§ **Source**
━━━━━━━━━━━━━━━━

I hope everyone had a good weekend. I’m sorry about the lack of posts recently but with the semester in full swing things have been busy. This past Saturday I was up and out of the house at 6:00 am to meet a friend at Grand Central, from where we took the train to Hartford. There we were met by a friend who was our guide for the day. We visited the Mark Twain house and adjacent Harriet Beecher Stowe Center. Literally they are right next each other. Both tours were distinctly different but uniformly excellent. I love to watch interpreters perform their craft. Twain’s house was obviously an anchor for a man who traveled so extensively, both as a younger man finding his way and later as a famous writer supplementing his income on the lecture circuit. Twain often lived out of a suitcase and the house there in Hartford was the place to which he and his family, who often accompanied him abroad, could return. He did most of his writing on the third floor. While up there I mentioned his publishing Ulysses S. Grant’s Memoirs. The guide turned to his immediate left and pointed out a beautiful bust of Grant on the mantel. I so wanted to take a picture but photography was not permitted in the house.
I had never been to either site before. The one that seems to have undergone the most change in recent years has been the Stowe Center. They used to give a more conventional overview of the house itself and Stowe’s time there later in her life. This is what friends of mine and I call a “furniture tour,” in which a guide focuses more on the make and model of a home’s accoutrements instead of the historical figures who lived there. The Stowe Center, thankfully, has changed its interpretive model to discuss not only Stowe’s life and times but the social and cultural issues that faced our nation then and now. We were even told beforehand when buying out tickets that it would be such. Apparently people have gotten angry during tours in the past.

━━━━━━━━━━━━━━━━

§ **Given data**
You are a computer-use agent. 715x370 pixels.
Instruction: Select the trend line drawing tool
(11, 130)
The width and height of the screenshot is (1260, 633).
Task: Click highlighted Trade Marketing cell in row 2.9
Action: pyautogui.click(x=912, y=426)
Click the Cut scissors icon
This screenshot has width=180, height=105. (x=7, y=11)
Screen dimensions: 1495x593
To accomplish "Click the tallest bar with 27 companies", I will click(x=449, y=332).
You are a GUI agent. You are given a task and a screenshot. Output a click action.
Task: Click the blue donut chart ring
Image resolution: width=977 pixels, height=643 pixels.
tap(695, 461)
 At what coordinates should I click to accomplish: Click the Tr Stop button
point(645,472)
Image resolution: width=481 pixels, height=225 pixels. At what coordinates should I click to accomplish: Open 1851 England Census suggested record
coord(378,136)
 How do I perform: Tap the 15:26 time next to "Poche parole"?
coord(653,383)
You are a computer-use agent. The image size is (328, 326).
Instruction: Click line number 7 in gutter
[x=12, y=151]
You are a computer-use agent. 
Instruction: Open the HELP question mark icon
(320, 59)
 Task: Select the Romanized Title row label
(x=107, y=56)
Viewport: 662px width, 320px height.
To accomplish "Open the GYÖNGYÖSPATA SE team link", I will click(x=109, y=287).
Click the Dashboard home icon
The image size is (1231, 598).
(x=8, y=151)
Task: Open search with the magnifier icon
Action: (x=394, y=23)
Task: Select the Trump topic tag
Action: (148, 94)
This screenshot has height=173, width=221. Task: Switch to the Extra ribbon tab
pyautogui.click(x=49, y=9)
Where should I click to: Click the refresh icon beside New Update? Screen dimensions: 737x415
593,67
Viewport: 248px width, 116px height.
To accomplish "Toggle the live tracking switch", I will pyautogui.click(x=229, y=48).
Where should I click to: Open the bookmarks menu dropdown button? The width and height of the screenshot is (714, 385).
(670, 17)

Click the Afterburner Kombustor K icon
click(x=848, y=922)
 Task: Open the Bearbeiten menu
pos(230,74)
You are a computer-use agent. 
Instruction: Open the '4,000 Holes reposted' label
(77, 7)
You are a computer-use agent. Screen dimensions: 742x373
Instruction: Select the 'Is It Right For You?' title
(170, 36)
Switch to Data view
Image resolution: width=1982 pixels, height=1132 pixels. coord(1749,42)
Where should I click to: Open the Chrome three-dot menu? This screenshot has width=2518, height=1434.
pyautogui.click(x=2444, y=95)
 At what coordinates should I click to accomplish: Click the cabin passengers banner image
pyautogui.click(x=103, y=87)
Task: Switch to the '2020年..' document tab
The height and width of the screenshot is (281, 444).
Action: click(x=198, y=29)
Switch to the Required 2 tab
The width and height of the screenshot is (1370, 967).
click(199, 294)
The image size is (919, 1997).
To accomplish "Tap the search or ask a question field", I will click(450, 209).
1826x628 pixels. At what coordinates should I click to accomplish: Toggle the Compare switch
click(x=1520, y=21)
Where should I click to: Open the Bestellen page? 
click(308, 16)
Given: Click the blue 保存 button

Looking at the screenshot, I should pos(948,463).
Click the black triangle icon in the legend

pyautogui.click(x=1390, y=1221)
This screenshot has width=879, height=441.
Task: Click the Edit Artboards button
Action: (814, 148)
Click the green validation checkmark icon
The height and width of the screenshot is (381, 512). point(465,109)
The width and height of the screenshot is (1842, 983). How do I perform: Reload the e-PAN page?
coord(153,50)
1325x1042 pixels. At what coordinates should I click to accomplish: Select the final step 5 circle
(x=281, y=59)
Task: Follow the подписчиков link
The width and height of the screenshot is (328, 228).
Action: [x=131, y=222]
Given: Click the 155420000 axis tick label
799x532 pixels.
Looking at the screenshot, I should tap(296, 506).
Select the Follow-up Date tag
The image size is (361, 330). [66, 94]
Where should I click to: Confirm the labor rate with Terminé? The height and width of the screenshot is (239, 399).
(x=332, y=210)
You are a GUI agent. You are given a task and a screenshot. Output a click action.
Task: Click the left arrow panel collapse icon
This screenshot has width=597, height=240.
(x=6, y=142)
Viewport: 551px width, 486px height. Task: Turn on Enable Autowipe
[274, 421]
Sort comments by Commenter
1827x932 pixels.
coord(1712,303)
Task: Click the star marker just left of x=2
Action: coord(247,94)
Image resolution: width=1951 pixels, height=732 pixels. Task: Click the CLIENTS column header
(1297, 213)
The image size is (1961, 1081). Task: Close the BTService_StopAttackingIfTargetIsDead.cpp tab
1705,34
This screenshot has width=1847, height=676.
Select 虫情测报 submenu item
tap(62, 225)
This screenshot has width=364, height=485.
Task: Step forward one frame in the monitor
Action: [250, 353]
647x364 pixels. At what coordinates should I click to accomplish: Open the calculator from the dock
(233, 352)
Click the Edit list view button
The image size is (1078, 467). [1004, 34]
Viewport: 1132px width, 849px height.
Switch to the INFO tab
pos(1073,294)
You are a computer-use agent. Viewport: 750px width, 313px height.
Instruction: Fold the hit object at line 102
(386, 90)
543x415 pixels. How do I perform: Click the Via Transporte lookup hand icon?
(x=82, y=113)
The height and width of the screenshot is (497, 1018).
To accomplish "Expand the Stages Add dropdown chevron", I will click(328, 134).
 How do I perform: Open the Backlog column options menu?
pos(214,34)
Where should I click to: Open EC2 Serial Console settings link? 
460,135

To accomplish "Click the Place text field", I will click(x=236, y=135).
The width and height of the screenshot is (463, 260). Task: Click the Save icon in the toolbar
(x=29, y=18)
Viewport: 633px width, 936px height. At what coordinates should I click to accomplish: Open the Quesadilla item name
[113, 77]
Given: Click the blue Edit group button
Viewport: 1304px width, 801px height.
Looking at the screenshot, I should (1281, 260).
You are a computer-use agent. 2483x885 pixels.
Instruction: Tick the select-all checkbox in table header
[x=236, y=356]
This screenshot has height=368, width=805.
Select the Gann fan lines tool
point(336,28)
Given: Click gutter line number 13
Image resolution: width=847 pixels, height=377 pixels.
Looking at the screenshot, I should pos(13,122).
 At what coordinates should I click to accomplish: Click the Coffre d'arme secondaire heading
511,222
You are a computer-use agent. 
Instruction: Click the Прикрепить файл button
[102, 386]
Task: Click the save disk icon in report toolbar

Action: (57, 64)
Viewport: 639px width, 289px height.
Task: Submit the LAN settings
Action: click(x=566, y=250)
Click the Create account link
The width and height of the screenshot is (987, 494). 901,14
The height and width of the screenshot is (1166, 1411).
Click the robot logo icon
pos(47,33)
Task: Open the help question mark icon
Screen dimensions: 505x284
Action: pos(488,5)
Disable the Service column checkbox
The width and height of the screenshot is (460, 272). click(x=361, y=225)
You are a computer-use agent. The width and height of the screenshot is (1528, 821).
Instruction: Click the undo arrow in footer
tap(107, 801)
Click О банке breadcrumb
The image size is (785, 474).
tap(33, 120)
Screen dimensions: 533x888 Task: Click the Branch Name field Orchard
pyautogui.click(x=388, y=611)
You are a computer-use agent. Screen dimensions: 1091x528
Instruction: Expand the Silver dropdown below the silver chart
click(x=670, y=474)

━━━━━━━━━━━━━━━━

From the Hartford house visit post, copy out the passage from "I had never" to "in the past." word for word.

§ **Solution to this exercise**
I had never been to either site before. The one that seems to have undergone the most change in recent years has been the Stowe Center. They used to give a more conventional overview of the house itself and Stowe’s time there later in her life. This is what friends of mine and I call a “furniture tour,” in which a guide focuses more on the make and model of a home’s accoutrements instead of the historical figures who lived there. The Stowe Center, thankfully, has changed its interpretive model to discuss not only Stowe’s life and times but the social and cultural issues that faced our nation then and now. We were even told beforehand when buying out tickets that it would be such. Apparently people have gotten angry during tours in the past.